El Frío sonrió, se colocó detrás de él y lo tiró al suelo con un rodillazo en la espalda. A continuación le aferró con fuerza el cuello y le hundió la cabeza en la taza del váter.
—¿Por qué me has hecho esto, Aldo? ¿Por qué precisamen te tú?
Aldo forcejeaba furioso. El Frío lo soltó y lo incorporó.
—Pero bueno ¿qué pasa? ¿Te has vuelto loco?
—¿Por qué me has hecho esto?
—Yo no he hecho nada…
—Mira que lo sé todo. No me cuentes gilipolleces, Aldo, porque si hay alguien que te puede salvar, ése soy yo…
—Estás loco…
El Frío le soltó una bofetada. Aldo perdió el equilibrio. El Frío le cogió la cabeza y empezó a golpearla contra las baldosas.
—Si no haces lo que te digo, estás jodido, ¿comprendes? Jodido…
Llamaron a la puerta. El Frío gritó que su amigo se encontraba mal, y que se estaba ocupando de él.
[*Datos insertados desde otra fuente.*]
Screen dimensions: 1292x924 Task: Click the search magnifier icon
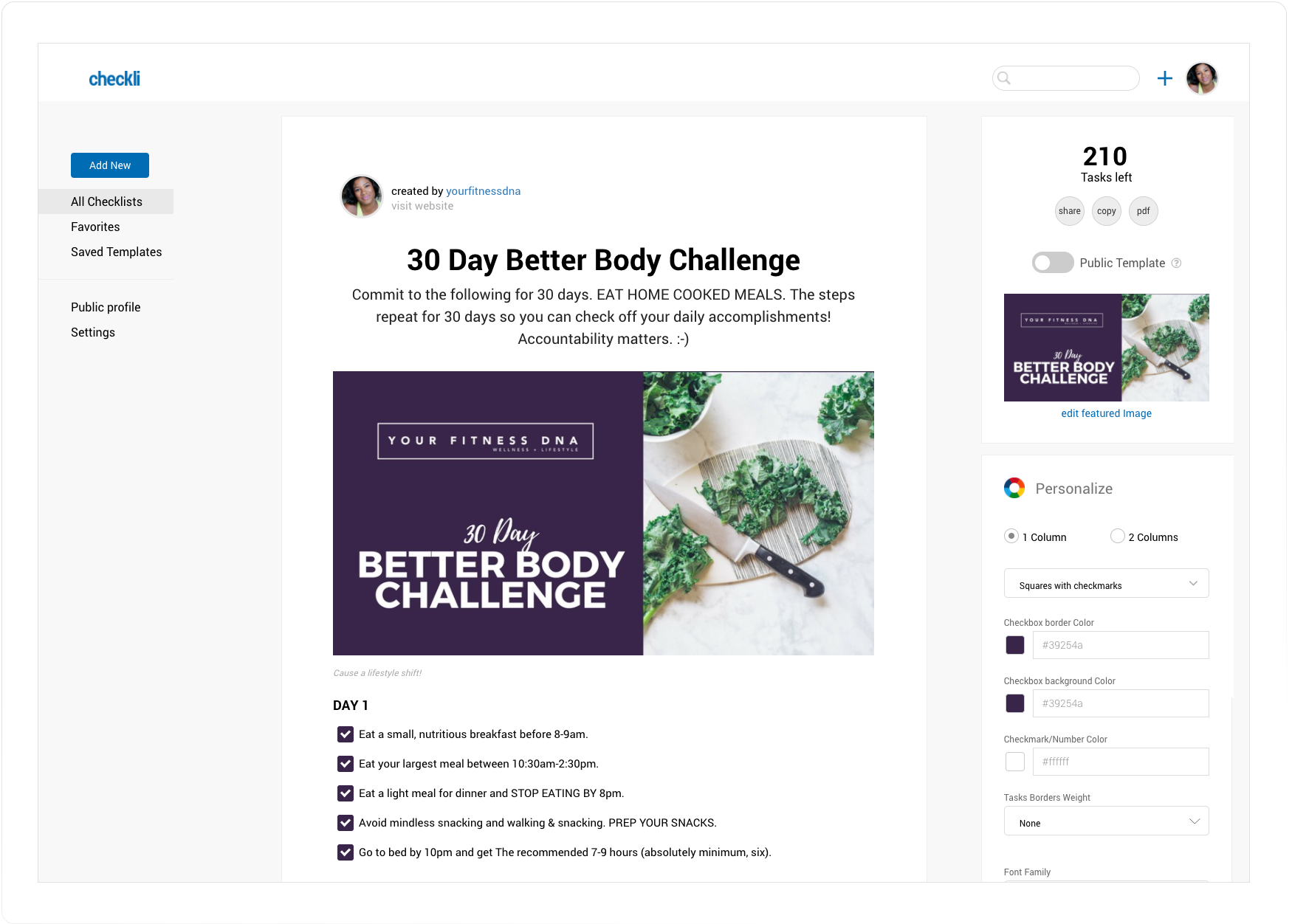[x=1004, y=78]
Aldo se había echado a llorar. El Frío mojó una toalla trató de taponar con ella las lágrimas y la herida. Lo ayudó a levantarse y lo acomodó sobre la taza. Aldo empezó a lamentarse.
—No sé qué me pasó… todos hacen lo que les viene en gana… no sé lo que me pasó, Frío…
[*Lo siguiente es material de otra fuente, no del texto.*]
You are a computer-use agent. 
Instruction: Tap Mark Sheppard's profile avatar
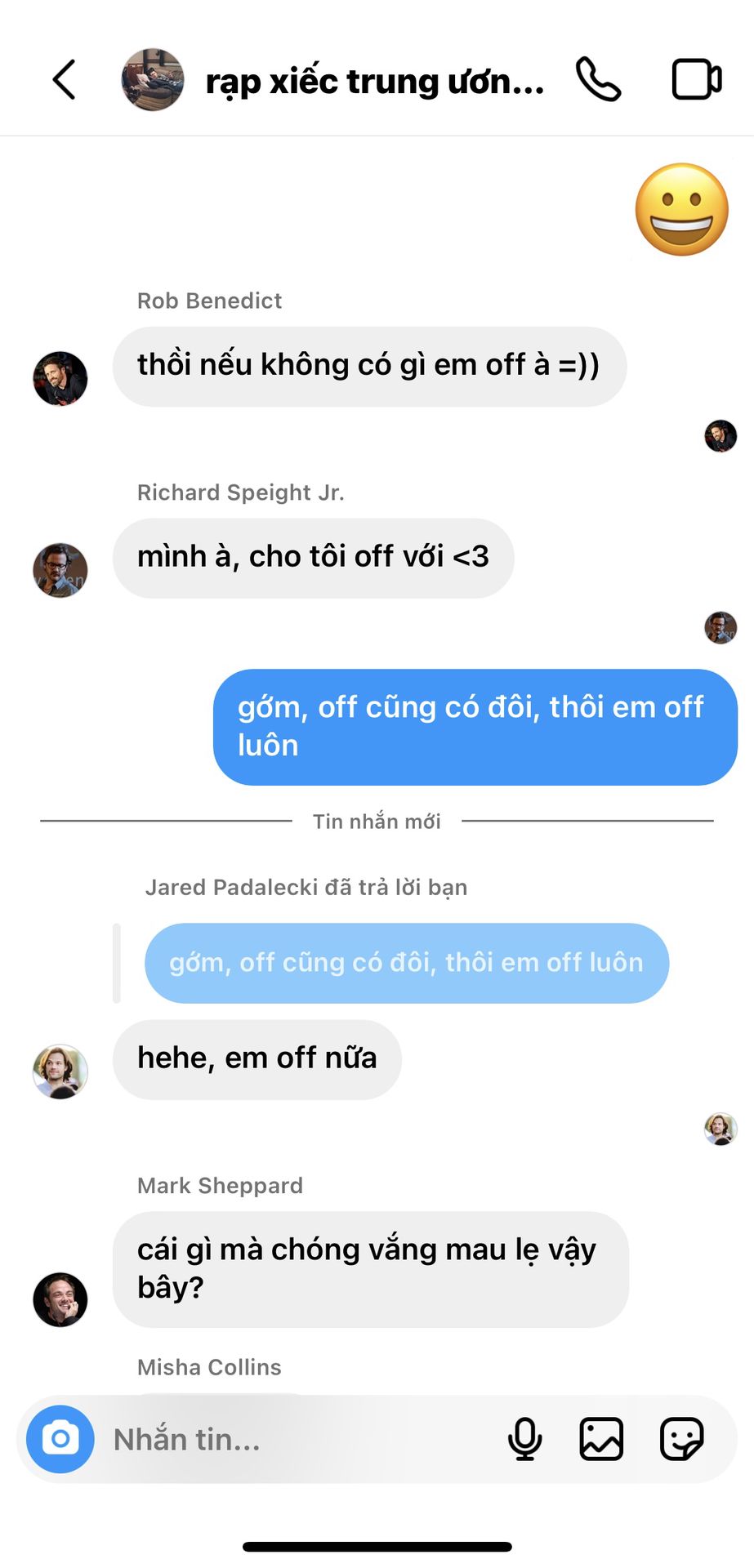[x=60, y=1299]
—Escucha, Aldo. Ahora mismo vas, coges veinte millones y los depositas en la caja común.
—¡Pero si no tengo una lira, Frío!
—¡Te ayudo yo, tranquilo! Dejaremos de ingresarte la cuota por seis meses. Durante todo ese período seguirás con tu vida de siempre: coges la mercancía y la vendes en tu zona, sólo que sin cobrar una lira. Vuelve a entrar en vereda y verás como todo se resuelve…
—¿Y los demás?
—De los demás me ocuparé yo. Pero no hagas más gilipolleces, ¿de acuerdo? Ni una lira de menos, ni un gramo de droga de menos…
El Frío lo sostenía por los hombros cuando salieron del baño. Aldo había dejado de llorar pero las marcas y la palidez de su rostro llamaban la atención. El resto de los clientes los miraba mal. El Frío pagó la cuenta y se llevó a Roberta. Una vez en el coche ella estalló en sollozos. El Frío detuvo el coche y la abrazó.
—He abortado.
—¿Lo has hecho todo sola…?
—¿Por qué? ¿A ti qué te importa? Ni siquiera te has dado cuenta… Sólo se lo he dicho a esa muchacha… a Dorotea… y ella me ha entendido…
El Frío no supo qué responder. En casa ella le dijo que dormirían separados durante algunos días. El Frío se puso a ver una vieja cinta de Mamma Roma. De madrugada, Roberta fue a buscarlo.
—¡No les hagas daño, por favor!
El Frío llamó al Negro al amanecer. Pero nadie contestó.